Take this unforgettable sequence, for example: A man goes into a rock club/bordello and engages a prostitute, who proceeds to service him orally. But the hooker happens to be an Engineer, who bites off the john’s, uh, John Thomas, turning the screaming dude into a human blood geyser! Keyman enters, and proceeds to power drill through the hapless guy’s leg. But the bloody john manages to shoot his way free, only to learn that the prostitute has transformed herself into a scurrying Venus flytrap of sorts! And don’t feel too badly for the emasculated customer; he soon returns as an Engineer himself, with a ghastly yard-long phallus … with a blasting gun at the end of it! Anyway, if this sounds like your cup of (very Red Zinger) tea, you might just have a bloody great time here; the film should prove to be absolute manna for all the gorehounds in the audience.
Tokyo Gore Police, hemoglobin aside, is a remarkable film for many reasons. The movie is ultrastylish throughout, excitingly directed by first-timer Nishimura, features fantastic use of color (lots of reds, of course), and contains a vibrant, dynamic score by Koh Nakagawa. The film looks sleek and flashy; can it really have been shot in just two weeks, as a certain Wiki site proclaims? As mentioned, it is at times completely over the top (such as Ruka’s final fight, which is so very over the top that it practically blasts into orbit!), and sporadically dishes out bits of welcome humor (such as those TV ads for the Police Corp., the wrist cutters and the sword of Kohka) throughout.
Perhaps best of all, though, is Eihi herself. It really is quite incredible to witness this gorgeous woman impassively slicing her victims with chain saw and samurai sword.
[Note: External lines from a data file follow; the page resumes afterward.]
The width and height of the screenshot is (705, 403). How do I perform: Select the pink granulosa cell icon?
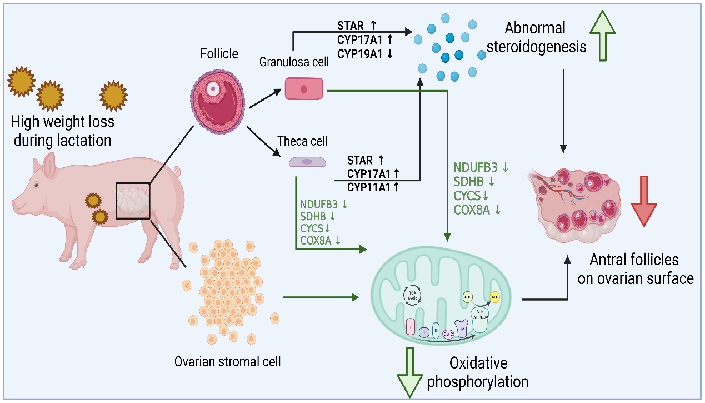pos(304,88)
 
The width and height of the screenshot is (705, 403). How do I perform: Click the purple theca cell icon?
pos(307,162)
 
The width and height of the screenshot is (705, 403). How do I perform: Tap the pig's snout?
pos(15,206)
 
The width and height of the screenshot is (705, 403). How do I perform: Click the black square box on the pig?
pos(133,200)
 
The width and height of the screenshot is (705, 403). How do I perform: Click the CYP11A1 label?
pos(373,187)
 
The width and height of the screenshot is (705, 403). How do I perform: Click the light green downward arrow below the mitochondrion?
pos(411,372)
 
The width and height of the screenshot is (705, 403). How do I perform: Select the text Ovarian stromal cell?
pos(228,361)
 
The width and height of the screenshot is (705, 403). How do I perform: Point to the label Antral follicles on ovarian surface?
pos(636,268)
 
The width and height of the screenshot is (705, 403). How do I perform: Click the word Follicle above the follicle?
pos(219,53)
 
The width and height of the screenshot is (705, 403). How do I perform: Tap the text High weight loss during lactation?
pos(61,131)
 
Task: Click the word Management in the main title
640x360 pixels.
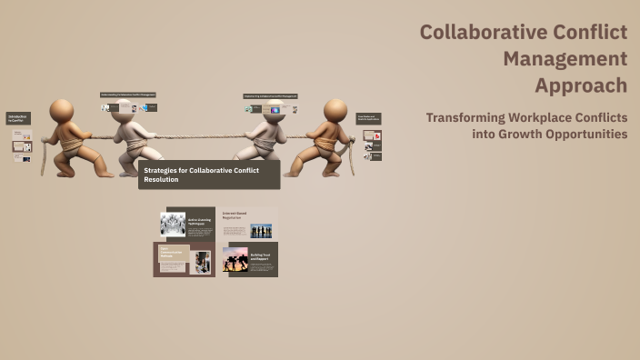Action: point(565,59)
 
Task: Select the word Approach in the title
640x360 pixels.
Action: point(580,85)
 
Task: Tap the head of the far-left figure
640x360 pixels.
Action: point(63,111)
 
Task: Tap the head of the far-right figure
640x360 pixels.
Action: point(335,110)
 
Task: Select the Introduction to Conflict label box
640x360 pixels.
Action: point(18,118)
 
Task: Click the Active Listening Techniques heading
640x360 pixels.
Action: point(200,222)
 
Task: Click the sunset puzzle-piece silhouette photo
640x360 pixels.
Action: point(235,259)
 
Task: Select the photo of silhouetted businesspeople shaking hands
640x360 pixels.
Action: point(262,230)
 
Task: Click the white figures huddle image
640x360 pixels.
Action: point(173,224)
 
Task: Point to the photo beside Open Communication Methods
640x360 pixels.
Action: point(202,263)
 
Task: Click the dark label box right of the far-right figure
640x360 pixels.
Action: point(368,118)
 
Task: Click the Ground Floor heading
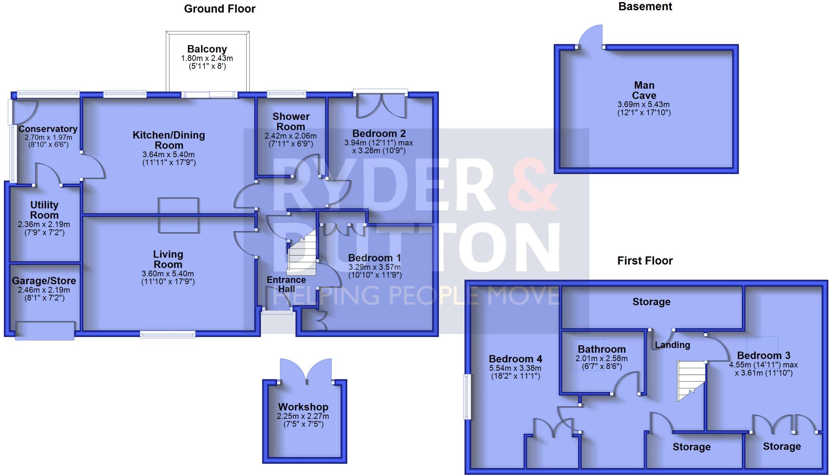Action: point(219,9)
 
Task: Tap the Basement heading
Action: point(645,7)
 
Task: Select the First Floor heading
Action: point(645,260)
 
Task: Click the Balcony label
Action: point(207,49)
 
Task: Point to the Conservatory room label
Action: point(48,129)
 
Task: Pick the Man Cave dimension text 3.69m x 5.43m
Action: point(644,104)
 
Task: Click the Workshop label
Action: point(303,407)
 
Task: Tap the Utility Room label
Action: point(44,210)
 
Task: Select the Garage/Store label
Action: point(44,281)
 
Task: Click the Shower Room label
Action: point(291,121)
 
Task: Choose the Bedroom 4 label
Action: point(515,359)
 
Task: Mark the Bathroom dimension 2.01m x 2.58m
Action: point(601,359)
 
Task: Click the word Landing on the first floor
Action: point(672,345)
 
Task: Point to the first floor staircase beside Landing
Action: point(690,380)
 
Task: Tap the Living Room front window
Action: point(167,334)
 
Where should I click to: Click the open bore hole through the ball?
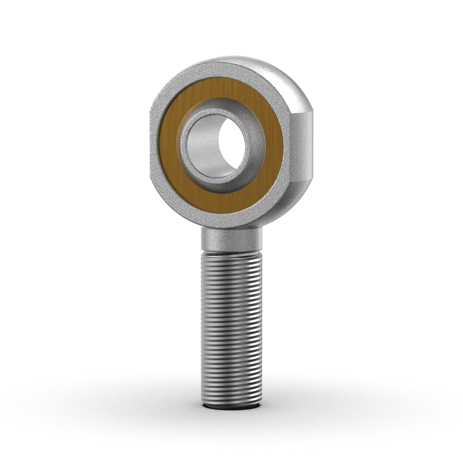click(233, 145)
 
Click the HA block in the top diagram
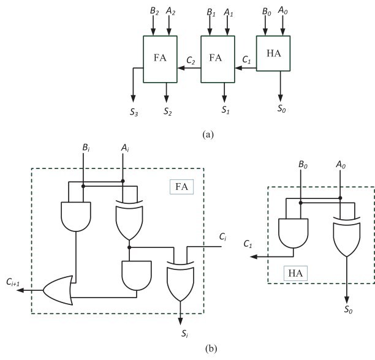[273, 53]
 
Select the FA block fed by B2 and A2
[160, 59]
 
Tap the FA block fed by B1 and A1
[218, 59]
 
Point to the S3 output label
[134, 112]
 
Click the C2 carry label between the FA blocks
[191, 61]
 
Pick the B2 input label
[154, 11]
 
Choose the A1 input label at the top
[228, 12]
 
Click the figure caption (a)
[208, 135]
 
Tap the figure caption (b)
[211, 349]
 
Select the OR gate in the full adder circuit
[58, 290]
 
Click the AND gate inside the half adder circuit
[294, 233]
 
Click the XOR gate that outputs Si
[181, 281]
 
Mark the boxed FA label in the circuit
[181, 187]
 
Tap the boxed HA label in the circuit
[295, 273]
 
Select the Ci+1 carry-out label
[13, 282]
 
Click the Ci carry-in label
[222, 237]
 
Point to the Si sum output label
[184, 333]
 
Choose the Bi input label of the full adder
[86, 148]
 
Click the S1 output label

She is remarkably cool, totally unflappable in the face of unbelievable carnage, and looks fantastic dressed in white blouse, black tie, miniskirt, boots and trench coat (surely, a hotter-looking outfit than the Darth Vader getups that her fellow cops sport!). With less than a few dozen lines of dialogue, she easily steals the film, despite the amazing visuals surrounding her. I have not even mentioned the six-barreled “fist cannon” or the female freak with swords instead of arms and legs, but I think you begin to get the idea.
Tokyo Gore Police surely is some kind of fantastic, unforgettable package. And the film looks great in its present DVD incarnation, too, from the always dependable Media Blasters’ Tokyo Shock series. You know, I think I might be ready for Audition now. If I can make it through Tokyo Gore Police, I should be ready for just about anything!